– Очнись! Твой сын у них! Это твоя плоть! Понимаешь? Он сидит в проклятом Пергаме и ждет! – крик Заряны заставляет старика вздрогнуть и подняться на измученные ревматизмом ноги.
– Послушай меня… Атею шестнадцать зим. В его годы я с собственным отрядом громил торговцев на Меотийских болотах. Он же трусливо прятался за спиной сестры. Зачем мне такой сын?
– Ложь! Это я просила его держаться рядом! Я! Потому что люблю свою кровь, свой род и не готова бросаться близкими! – на щеках Заряны появляются слезы, ее губы трясутся. Скопасис делает тяжелый вдох и решается обнять дочь, поглаживая ее по голове.
– Ну, тише, тише. Смерть с оружием в руках – это счастье для мужчины. Даже если он не пожил. Такова воля богов, – Скопасис всю свою жизнь провел в тени супруги-царицы и никогда не понимал женской натуры – расстраиваться над могилами ушедших или ложами смертельно больных. Зачем? Человек становится прахом, у которого нет имени в веках, зато есть тысячи приключений последующих жизней. Заряна – слишком земная. Для нее человек и его прах не одно и то же!

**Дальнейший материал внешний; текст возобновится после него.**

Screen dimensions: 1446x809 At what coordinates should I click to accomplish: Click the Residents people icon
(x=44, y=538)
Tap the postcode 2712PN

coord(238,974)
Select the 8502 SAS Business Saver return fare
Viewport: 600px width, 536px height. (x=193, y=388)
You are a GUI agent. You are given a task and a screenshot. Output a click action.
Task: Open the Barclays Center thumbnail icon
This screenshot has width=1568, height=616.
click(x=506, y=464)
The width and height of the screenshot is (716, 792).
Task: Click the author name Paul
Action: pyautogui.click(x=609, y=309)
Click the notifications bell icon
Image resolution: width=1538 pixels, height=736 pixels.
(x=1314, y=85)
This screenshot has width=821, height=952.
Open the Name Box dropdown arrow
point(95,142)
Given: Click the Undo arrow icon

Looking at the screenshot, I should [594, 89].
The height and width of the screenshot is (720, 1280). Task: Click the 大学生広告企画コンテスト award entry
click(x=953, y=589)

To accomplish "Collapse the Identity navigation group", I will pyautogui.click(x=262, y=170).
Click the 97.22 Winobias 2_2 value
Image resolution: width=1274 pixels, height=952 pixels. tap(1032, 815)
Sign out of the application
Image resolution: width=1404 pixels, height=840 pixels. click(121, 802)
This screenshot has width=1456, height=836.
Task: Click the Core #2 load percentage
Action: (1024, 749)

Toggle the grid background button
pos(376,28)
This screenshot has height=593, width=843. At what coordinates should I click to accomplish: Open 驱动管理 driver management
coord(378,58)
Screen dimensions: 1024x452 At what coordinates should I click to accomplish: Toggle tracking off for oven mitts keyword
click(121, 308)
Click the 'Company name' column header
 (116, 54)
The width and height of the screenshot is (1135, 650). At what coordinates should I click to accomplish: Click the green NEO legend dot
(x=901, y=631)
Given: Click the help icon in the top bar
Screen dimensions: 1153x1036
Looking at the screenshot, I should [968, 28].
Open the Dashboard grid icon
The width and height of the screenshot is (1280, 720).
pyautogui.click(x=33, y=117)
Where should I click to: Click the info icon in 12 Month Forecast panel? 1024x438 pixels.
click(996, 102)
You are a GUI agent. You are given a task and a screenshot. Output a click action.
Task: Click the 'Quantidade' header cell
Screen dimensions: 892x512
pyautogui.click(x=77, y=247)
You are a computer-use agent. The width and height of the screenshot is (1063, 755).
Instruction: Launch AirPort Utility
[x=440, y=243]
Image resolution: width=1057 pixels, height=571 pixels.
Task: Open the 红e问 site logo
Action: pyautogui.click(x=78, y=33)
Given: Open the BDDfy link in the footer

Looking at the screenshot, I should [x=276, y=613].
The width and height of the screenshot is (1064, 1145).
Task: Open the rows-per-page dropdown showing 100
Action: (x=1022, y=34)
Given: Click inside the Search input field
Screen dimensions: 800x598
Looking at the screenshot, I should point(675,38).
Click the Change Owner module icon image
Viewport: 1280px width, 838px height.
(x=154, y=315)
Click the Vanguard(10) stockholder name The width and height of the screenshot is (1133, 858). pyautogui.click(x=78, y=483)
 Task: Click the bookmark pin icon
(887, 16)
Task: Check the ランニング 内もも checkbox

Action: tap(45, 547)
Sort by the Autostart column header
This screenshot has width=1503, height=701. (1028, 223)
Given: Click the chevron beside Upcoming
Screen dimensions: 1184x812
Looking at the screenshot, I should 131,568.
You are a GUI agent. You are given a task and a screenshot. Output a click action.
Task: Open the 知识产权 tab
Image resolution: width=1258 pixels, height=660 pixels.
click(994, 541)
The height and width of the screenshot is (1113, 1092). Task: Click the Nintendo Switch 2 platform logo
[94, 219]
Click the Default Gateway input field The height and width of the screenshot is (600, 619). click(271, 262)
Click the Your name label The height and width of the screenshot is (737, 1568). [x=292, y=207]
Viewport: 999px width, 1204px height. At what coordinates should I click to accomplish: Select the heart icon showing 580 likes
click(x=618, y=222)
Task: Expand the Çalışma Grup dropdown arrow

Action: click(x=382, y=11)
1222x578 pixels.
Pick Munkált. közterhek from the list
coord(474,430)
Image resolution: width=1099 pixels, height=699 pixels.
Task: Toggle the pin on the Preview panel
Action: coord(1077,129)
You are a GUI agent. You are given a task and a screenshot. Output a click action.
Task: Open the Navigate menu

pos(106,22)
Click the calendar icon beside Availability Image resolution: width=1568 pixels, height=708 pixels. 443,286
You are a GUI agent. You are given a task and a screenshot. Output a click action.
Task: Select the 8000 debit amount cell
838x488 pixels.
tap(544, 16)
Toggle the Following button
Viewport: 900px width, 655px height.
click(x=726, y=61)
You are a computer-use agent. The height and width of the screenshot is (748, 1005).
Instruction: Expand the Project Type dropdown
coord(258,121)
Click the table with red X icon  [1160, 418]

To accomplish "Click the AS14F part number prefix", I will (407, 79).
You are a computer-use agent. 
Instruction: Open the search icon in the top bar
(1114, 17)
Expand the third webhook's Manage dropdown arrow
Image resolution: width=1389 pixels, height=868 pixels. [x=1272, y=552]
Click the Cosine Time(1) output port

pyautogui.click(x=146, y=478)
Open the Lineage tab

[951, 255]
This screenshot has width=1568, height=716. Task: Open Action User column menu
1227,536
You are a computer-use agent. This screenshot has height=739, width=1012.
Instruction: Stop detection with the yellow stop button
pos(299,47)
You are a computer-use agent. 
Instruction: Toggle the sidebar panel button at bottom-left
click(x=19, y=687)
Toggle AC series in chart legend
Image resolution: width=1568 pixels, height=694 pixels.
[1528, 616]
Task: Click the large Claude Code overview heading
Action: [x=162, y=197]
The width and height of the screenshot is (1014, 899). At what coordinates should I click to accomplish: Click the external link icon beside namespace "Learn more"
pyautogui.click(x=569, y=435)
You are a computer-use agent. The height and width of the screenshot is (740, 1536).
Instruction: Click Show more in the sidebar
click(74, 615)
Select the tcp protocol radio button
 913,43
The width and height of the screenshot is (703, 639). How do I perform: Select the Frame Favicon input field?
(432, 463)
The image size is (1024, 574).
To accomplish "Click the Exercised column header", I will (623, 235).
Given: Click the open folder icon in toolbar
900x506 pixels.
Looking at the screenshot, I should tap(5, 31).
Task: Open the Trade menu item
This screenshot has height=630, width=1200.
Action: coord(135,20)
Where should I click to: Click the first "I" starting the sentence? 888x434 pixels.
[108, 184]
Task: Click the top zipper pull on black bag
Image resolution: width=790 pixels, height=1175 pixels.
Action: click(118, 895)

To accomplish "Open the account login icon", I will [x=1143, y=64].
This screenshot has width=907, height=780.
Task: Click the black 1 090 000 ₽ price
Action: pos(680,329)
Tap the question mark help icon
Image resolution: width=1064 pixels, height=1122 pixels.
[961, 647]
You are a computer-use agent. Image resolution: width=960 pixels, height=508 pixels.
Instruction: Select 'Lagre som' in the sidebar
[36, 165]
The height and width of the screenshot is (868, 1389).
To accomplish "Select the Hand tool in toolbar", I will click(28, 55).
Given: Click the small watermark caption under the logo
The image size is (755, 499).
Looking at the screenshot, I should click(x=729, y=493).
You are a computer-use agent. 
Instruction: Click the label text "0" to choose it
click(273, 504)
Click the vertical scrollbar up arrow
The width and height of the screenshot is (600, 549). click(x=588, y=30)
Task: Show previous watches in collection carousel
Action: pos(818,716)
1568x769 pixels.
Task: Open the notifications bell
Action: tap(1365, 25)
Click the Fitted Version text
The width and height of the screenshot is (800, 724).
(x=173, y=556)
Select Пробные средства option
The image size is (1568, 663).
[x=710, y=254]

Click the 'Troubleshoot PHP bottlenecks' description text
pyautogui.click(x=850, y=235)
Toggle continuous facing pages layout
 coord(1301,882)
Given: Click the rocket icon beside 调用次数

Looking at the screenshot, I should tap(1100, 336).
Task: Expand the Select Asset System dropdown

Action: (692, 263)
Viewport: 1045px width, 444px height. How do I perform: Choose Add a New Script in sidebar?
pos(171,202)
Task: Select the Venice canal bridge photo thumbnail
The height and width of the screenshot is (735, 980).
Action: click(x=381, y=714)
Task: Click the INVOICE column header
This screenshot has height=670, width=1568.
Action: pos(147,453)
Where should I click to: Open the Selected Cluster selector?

Заряна выбегает из шатра и спотыкается о расставленные колышки, которые удерживают царский шатер. Девушка беспомощно опускается на землю и смотрит в пустоту. Из разливающихся по степи сумерек на нее надвигаются образы из прошлого: сарматка вновь ощущает боль от свежей рубленой раны на плече, она видит хорошо организованных понтийцев в добротных кожаных доспехах с вшитыми металлическими пластинами. Солдаты действуют как загонщики скота, согласованно оттесняя ее людей в сторону моря. Заряна кричит, но не слышит своего голоса. Ноги вязнут в разорванной железом человеческой плоти, глаза лихорадочно следят за последними из выживших. Атей рядом – она чует его детский страх и беспомощность. Брат не хочет умирать. Высоченный понтиец появляется с фланга и замахивается мечом, чтобы отобрать жизнь юноши. Но Заряна проворнее – она кидает свой щит с заостренными краями, который сносит нападающему голову. Брызги крови и тишина…
Скопасис хорошо знает о том злополучном бое: одному воину удалось избежать плена и рассказать о разгроме сарматов, потерявших лучших сынов сразу нескольких степных кланов. Вождь давно простился с детьми и даже тайком проронил слезу на могиле их матери. Но кто мог подумать, что понтийцы сохранят жизнь юной царице сарматов, а потом отпустят ее в родные степи? Зачем? Неужели хотят проникнуть в самое сердце и нанести смертельный удар?
Скопасис плохо видит в сумерках – он щурит больные глаза и идет на голоса. Стоянка напоминает развороченный улей диких пчел: под ногами носятся скулящие собаки, тут и там мелькают факелы. Вождь знает, что дочь просто так не отступит, – сам такой. Он застает ее в загоне с ножом в руках: Заряна перерезает веревки на руках пленников. За ее спиной стоят сарматские воины, но они не имеют права даже рукой коснуться своей царицы.
– Заряна, пойдем в шатер. Мы не договорили! – Скопасис только сейчас замечает среди захваченных большого черного мужчину и ежится от прохладного порыва степного ветра.
– Решил сделать по-своему? Так делай! Только и меня придется убить! Давай, начинай! – глаза Заряны блестят в свете факелов, как у раненого каракала, угодившего в засаду.
– Не смей при людях!
– Все-таки ты беспокоишься о людях? Или больше о себе – какой ты в их глазах?
– Все! Молчи! Лучше бы я слушал свист тетивы, чем обиды из твоих уст! – Скопасис беспомощно закрывает уши и едва не приседает, устав от ходьбы. – Я оставлю им жизнь, но пусть сначала они оставят часть себя!
– Согласна! – Заряна, не глядя, кидает свой нож. Он застревает в заборе на расстоянии ладони от головы Сальвия.